┏━━
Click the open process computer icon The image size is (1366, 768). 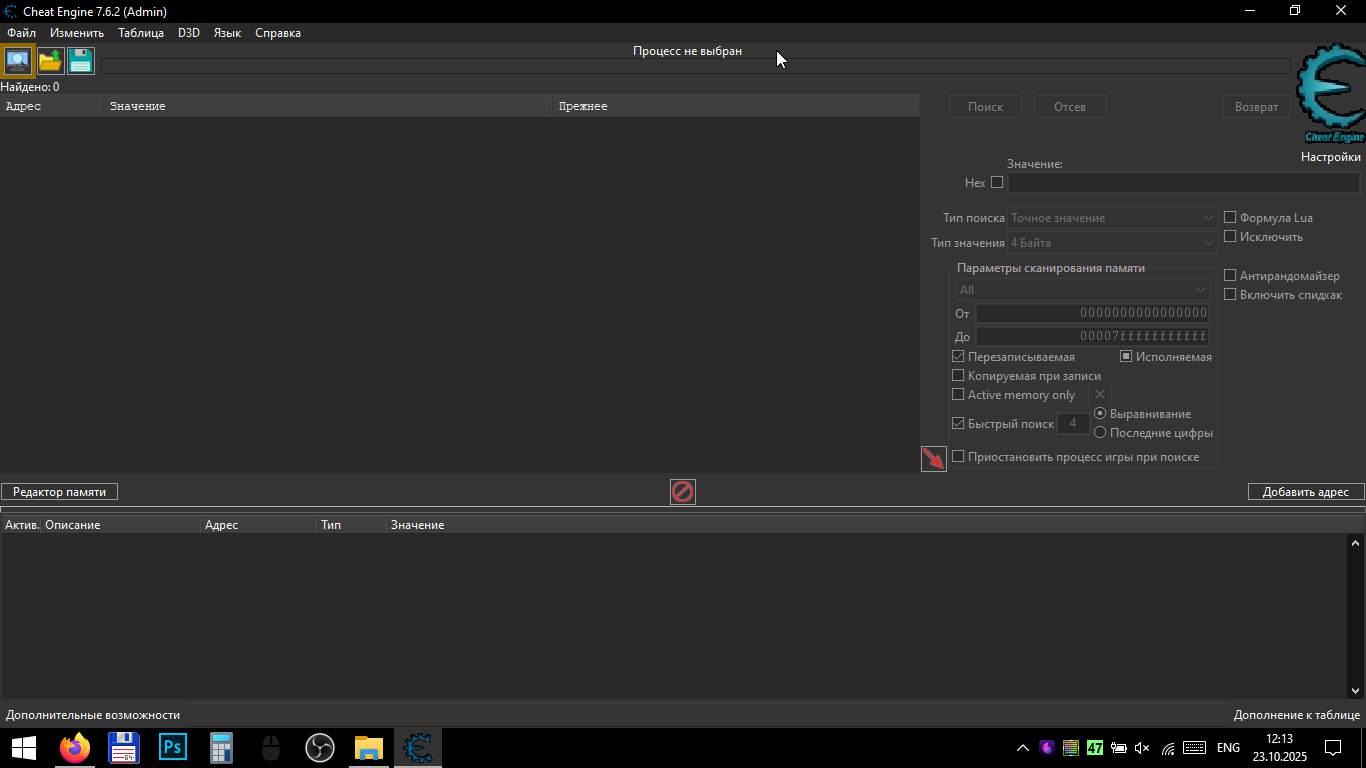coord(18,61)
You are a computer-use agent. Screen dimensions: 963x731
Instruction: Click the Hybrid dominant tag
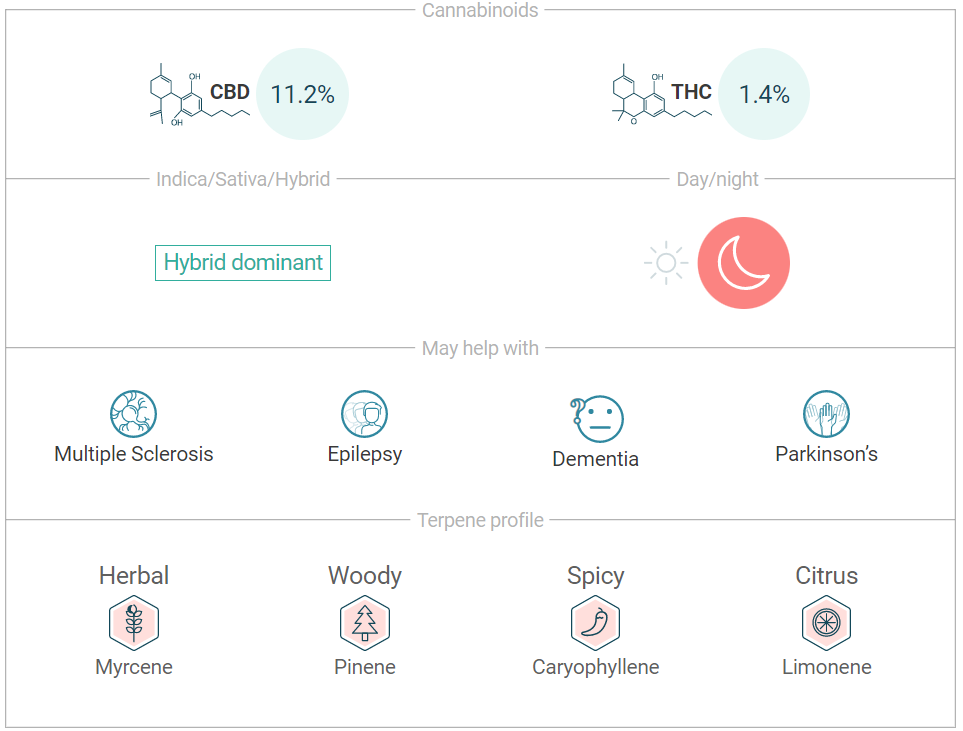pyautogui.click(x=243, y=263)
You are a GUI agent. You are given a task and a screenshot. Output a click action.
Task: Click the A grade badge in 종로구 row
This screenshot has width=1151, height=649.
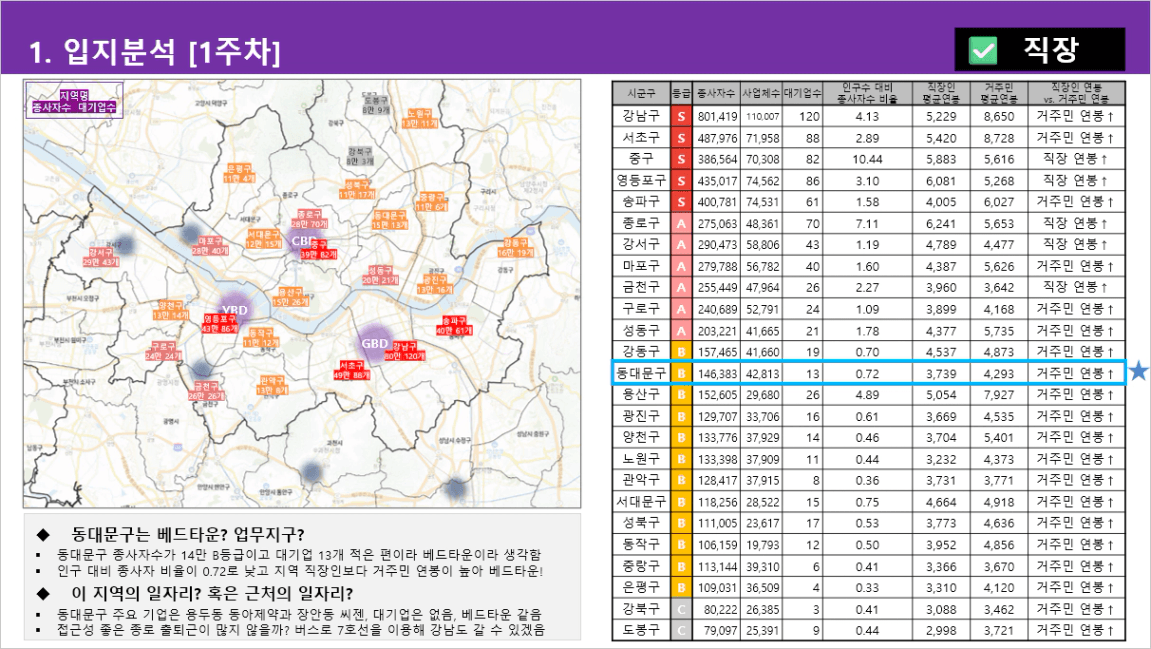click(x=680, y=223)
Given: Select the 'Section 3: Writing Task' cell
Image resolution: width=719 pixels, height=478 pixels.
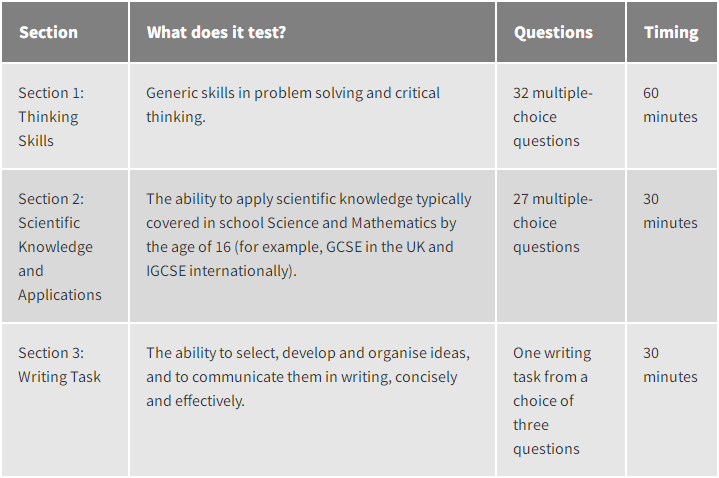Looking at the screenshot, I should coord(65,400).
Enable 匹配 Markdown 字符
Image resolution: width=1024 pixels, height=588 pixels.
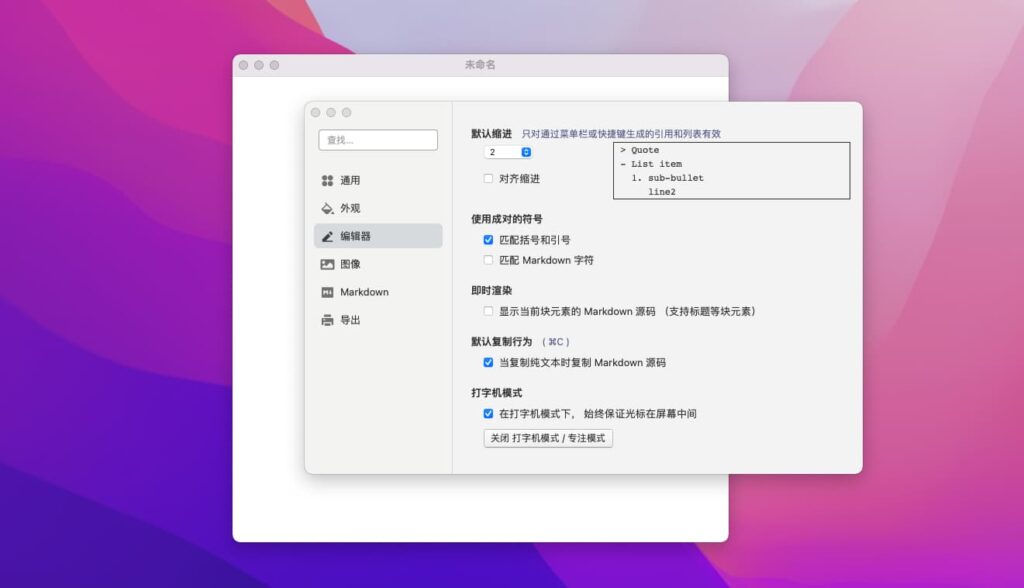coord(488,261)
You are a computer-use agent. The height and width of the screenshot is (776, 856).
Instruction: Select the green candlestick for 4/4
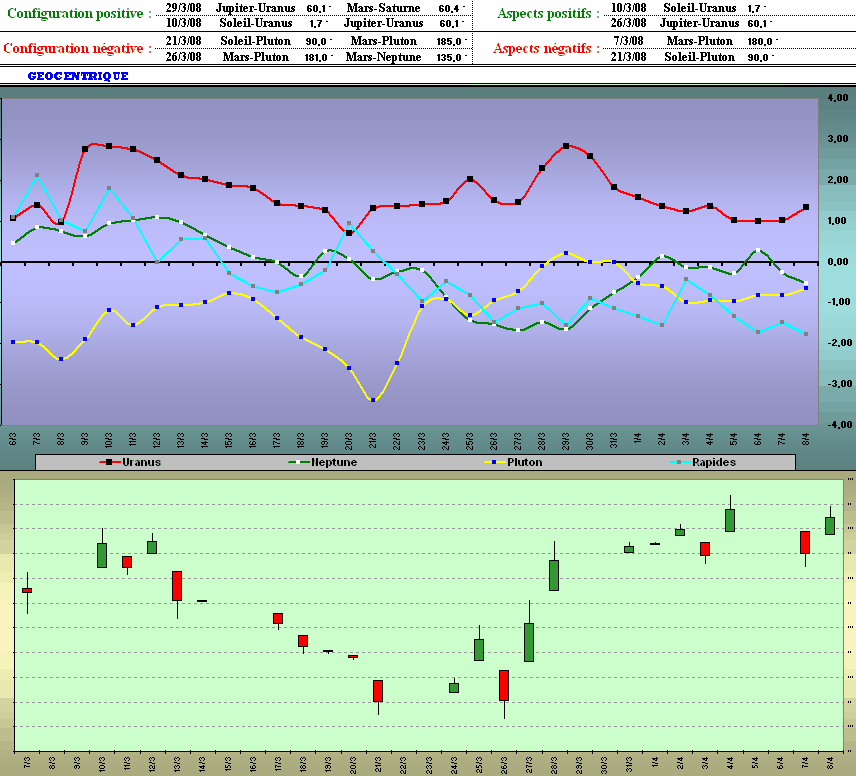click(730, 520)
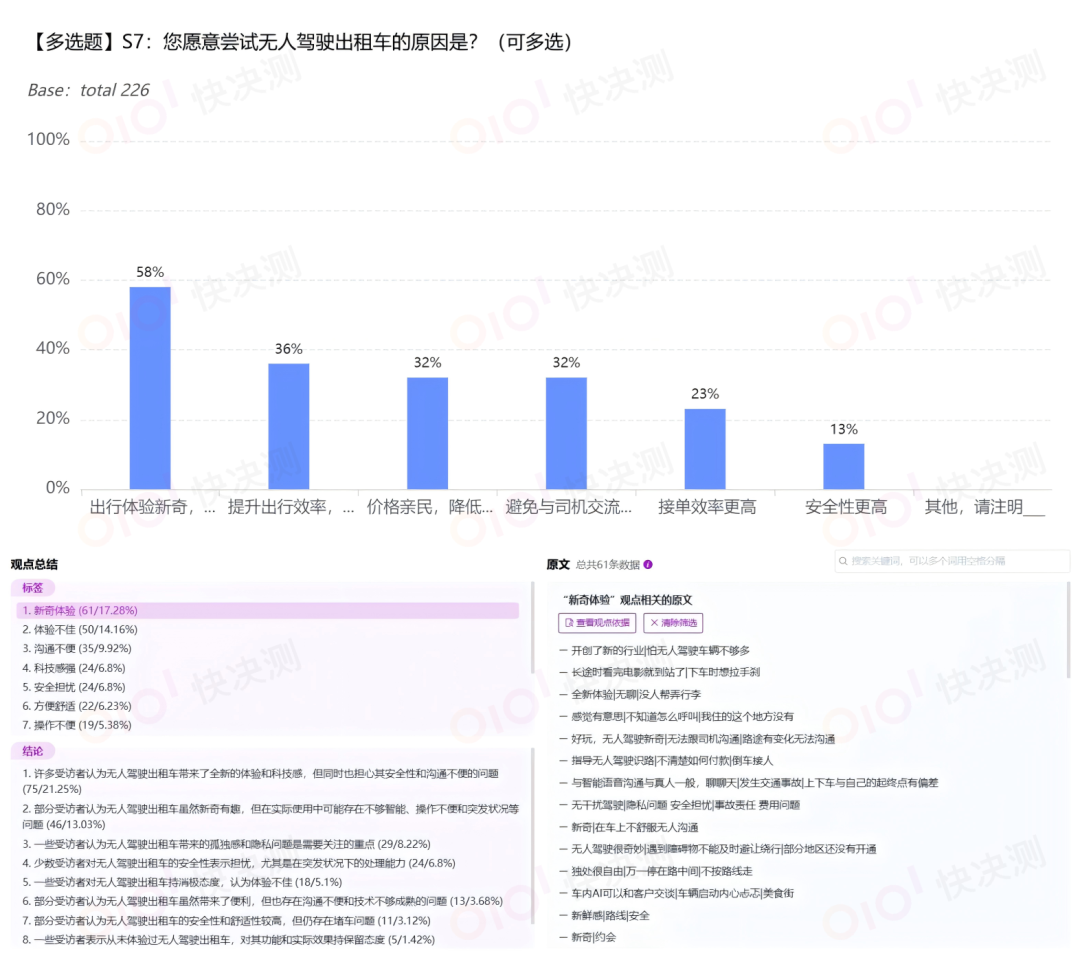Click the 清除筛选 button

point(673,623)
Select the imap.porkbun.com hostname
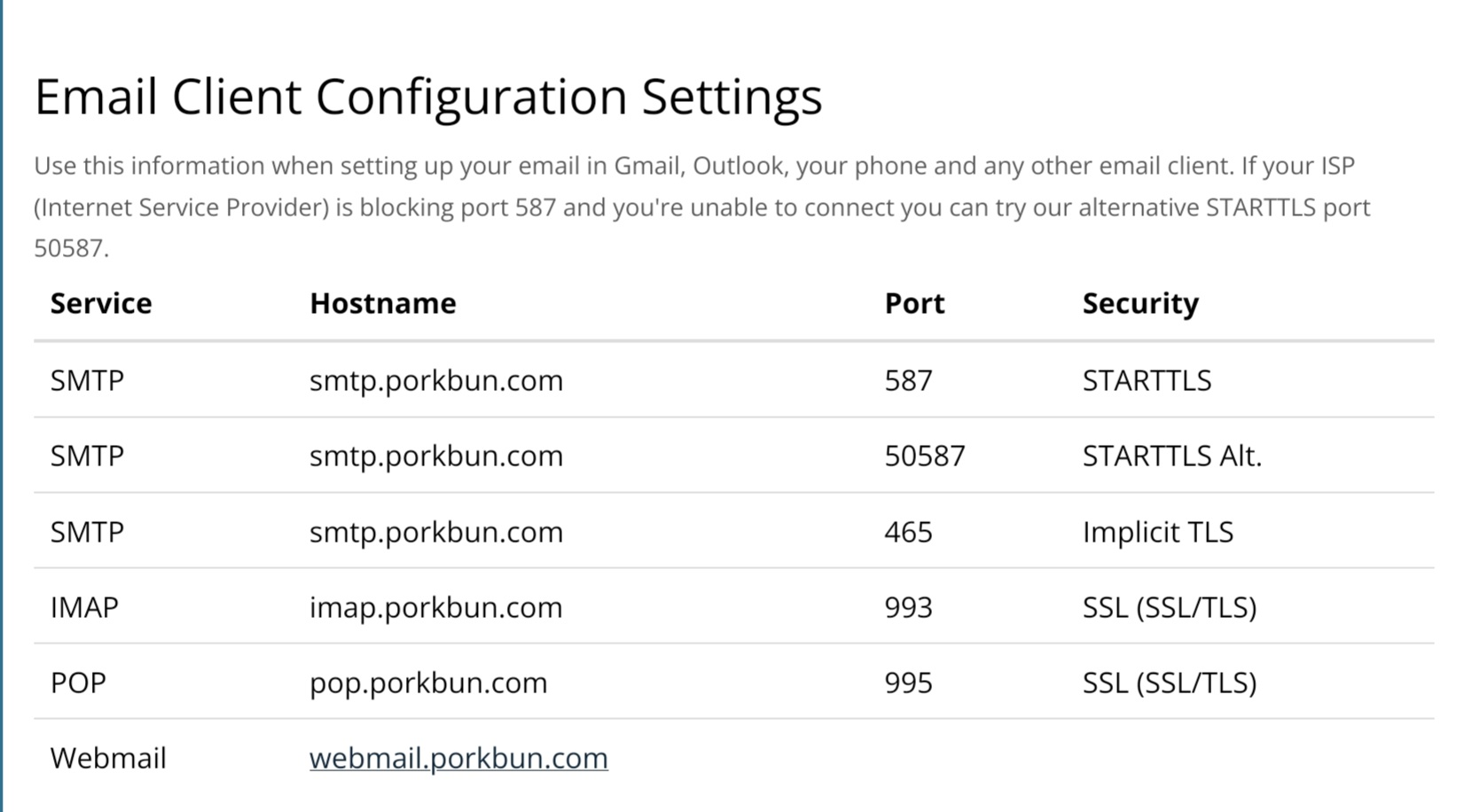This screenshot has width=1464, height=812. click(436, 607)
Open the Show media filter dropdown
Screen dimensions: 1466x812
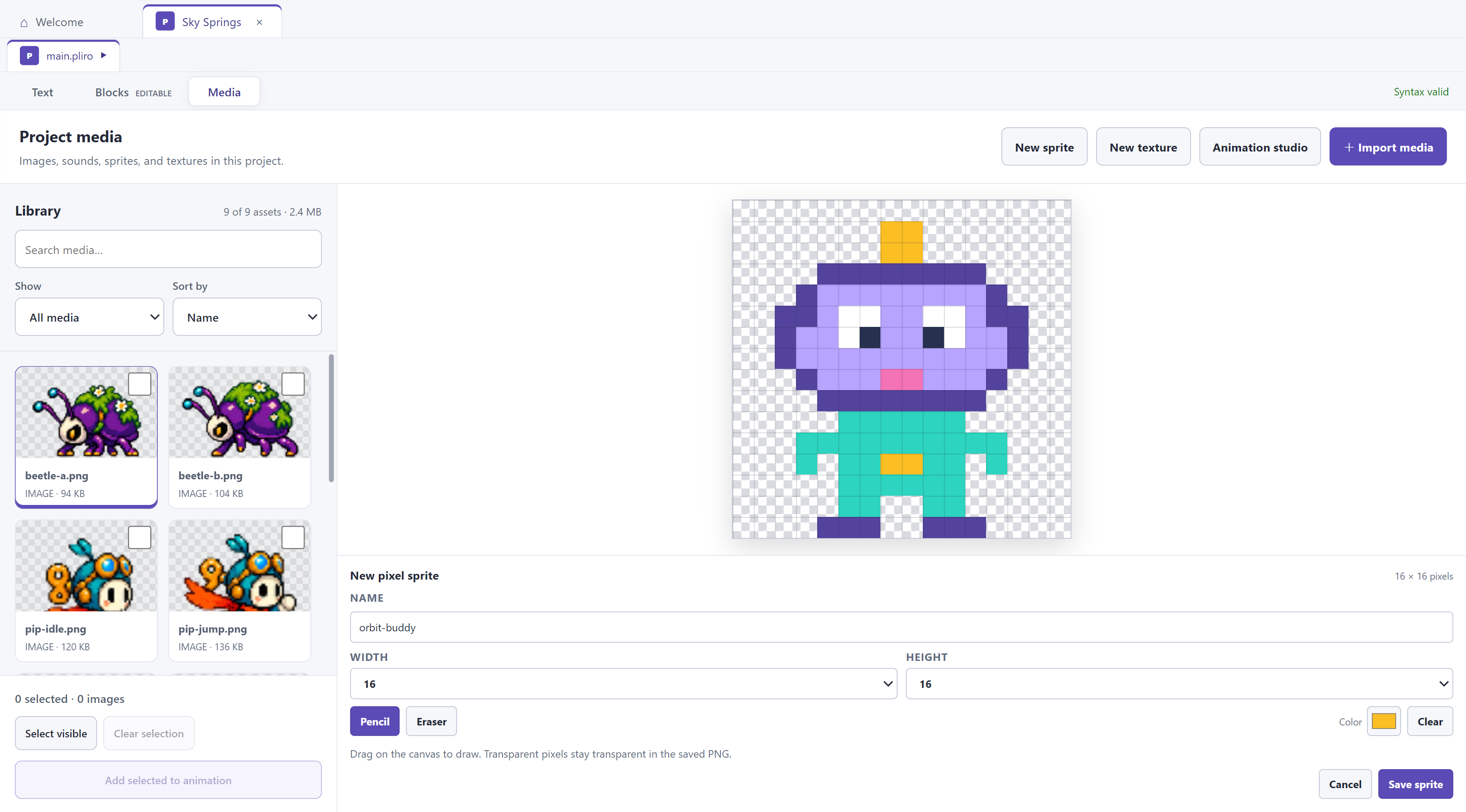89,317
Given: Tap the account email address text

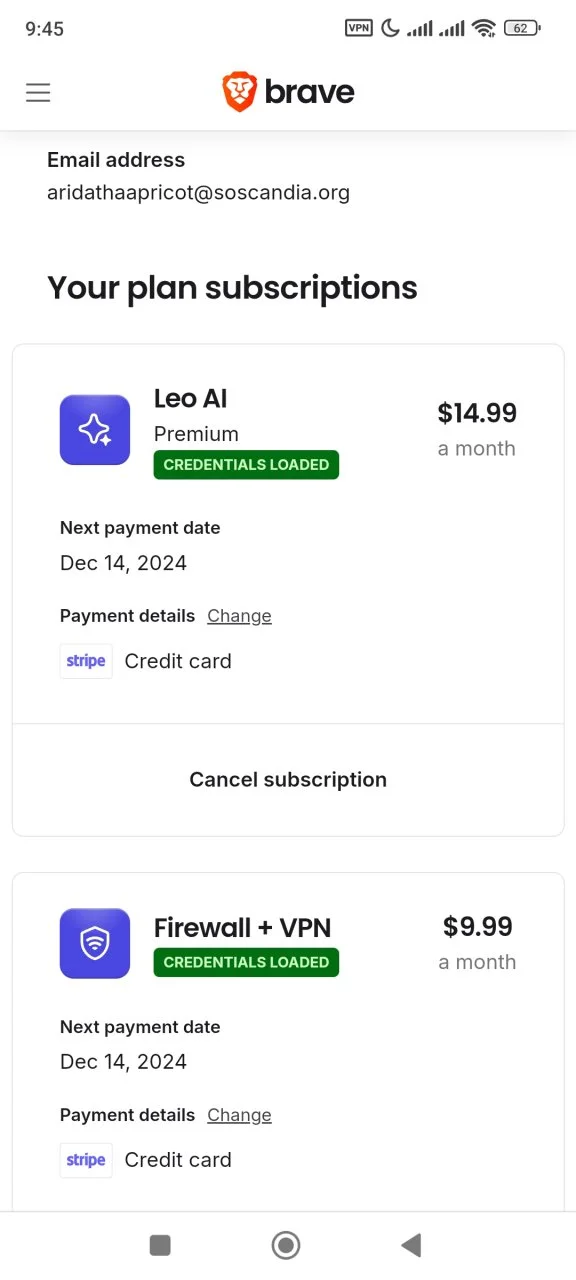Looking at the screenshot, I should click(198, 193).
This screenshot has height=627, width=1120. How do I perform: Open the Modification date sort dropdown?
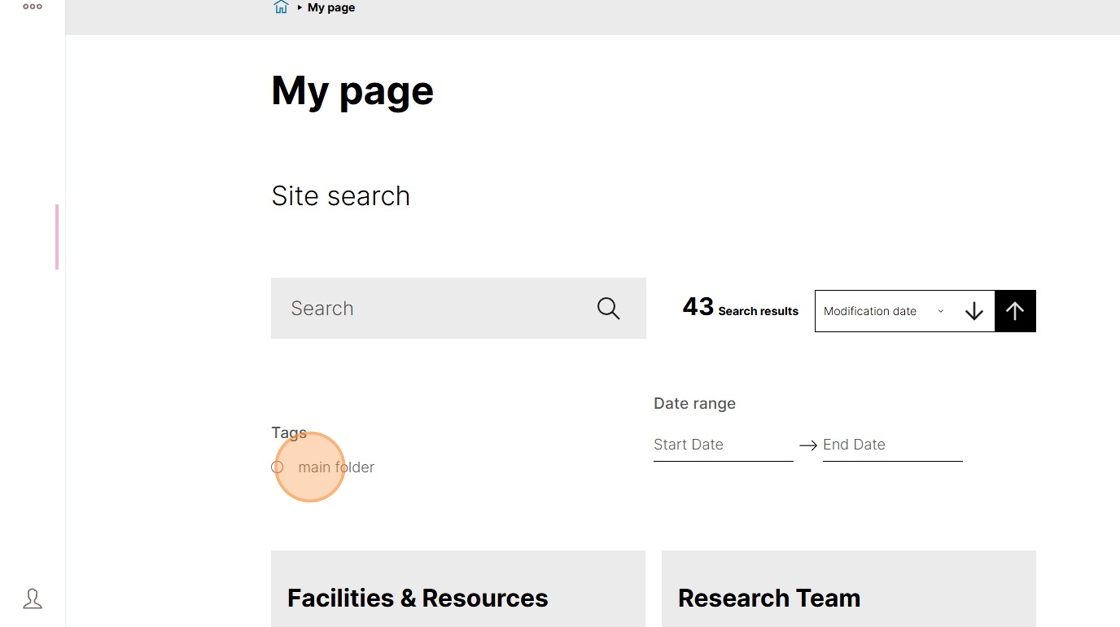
┗━━
■ Problem to solve
Pull every line containing "agent" from the material above.

■ Answer section
You are a computer-use agent. Screen dimensions: 963x731
You are a GUI agent. You are given a task and a screenshot. Output a click action.
You are a computer-use agent. The height and width of the screenshot is (776, 856).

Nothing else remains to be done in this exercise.